İsrail Savaş Kabinesi'nin Dağılması

İsrail'in iç siyaseti de bu çatışmaların gölgesinde büyük bir krize sürüklendi. Başbakan'ın liderliğindeki savaş kabinesi, artan çatışmalar ve iç siyasi baskılar nedeniyle dağılma noktasına geldi. Kabine üyeleri arasında, savaşın yönetimi ve stratejileri konusunda derin görüş ayrılıkları yaşanıyor. Bazı üyeler, daha sert ve kapsamlı askeri operasyonlar yapılmasını savunurken, diğerleri diplomatik çözüm yollarının aranması gerektiğini belirtiyor. Kabinedeki bu bölünme, İsrail hükümetinin karar alma mekanizmalarını olumsuz etkileyerek, savaşın gidişatını daha da karmaşık hale getiriyor. Siyasi istikrarsızlık, hükümetin halka güven vermesini zorlaştırırken, İsrail toplumu içinde de huzursuzluğun artmasına neden oluyor. Ama Binyamin Netanyahu liderliğinde devam eden koalisyon hükümeti ise dağılmanın önüne geçmeye çalışıyor. Özellikle Ultra-Ortodoks Yahudilerden oluşan ve İsrail siyasetinde "şahinler" olarak bilinen grup, Ben Gvir'i güçlü bir şekilde destekliyor ve Gazze’ye yönelik radikal kararlarını memnuniyetle karşılıyor. Bu durum, İsrail siyasetinde önemli bir etki yaratıyor.
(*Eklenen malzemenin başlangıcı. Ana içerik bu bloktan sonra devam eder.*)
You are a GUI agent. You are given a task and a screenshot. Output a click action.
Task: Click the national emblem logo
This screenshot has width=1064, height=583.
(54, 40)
Netanyahu'nun bu durumu sineye çekmesinin nedeni ise, "şahinlerin" koalisyon hükümetini dağıtma olasılığı karşısında duyduğu endişe olarak değerlendiriliyor. Netanyahu, önümüzdeki günlerde ordu ve koalisyon ortakları arasında bir seçim yapmak durumunda kalabilir.

İsrail'in Lübnan Operasyonları

Gazze'deki çatışmalar sürerken, İsrail'in Lübnan'da gerçekleştirdiği askeri operasyonlar da dikkat çekiyor. İsrail, Hizbullah'ın güney Lübnan'da güçlenmesine karşı önleyici tedbirler almak amacıyla, bölgedeki bazı stratejik hedeflere yönelik hava saldırıları düzenledi. Bu operasyonlar, Lübnan'da da büyük bir tepkiyle karşılandı ve bölgedeki tansiyonu daha da yükseltti. Lübnan'da yaşanan siyasi ve ekonomik kriz, İsrail'in bu operasyonlarını daha da karmaşık bir hale getiriyor. Hizbullah'ın, Lübnan'ın iç politikasında güçlü bir aktör olduğu düşünüldüğünde, bu operasyonların bölgedeki istikrarı nasıl etkileyeceği belirsizliğini koruyor.

Sonuç ve Değerlendirme

İsrail-Gazze savaşı, bölgedeki kırılgan dengeleri yeniden sarsarken, İsrail Savaş Kabinesi'ndeki dağılma ve İsrail'in Lübnan'daki operasyonları, İsrail Savunma Kuvvetleri (IDF) dikkatini Gazze’den çekmesine neden olacağa benziyor. Ateşkes ihtimali Gazze hattında pek mümkün görünmese de İsrail’in yoğun saldırılarının Lübnan’da bulunan Hizbullah hedeflerine kayacağı öngörülüyor. Ayrıca Suriye’de etkin şekilde varlık gösteren Haşdi-Şabi ve İran temelli misil hareketlere yönelik İsrail’in operasyon yapması bekleniyor. Türkiye’nin diplomatik anlamda gerçekleştirdiği görüşmeler kapsamında ateşkes için tarafları ikna etme çabası ise etkisini kısa vadede olmasa da uzun vadede göstereceğe benziyor.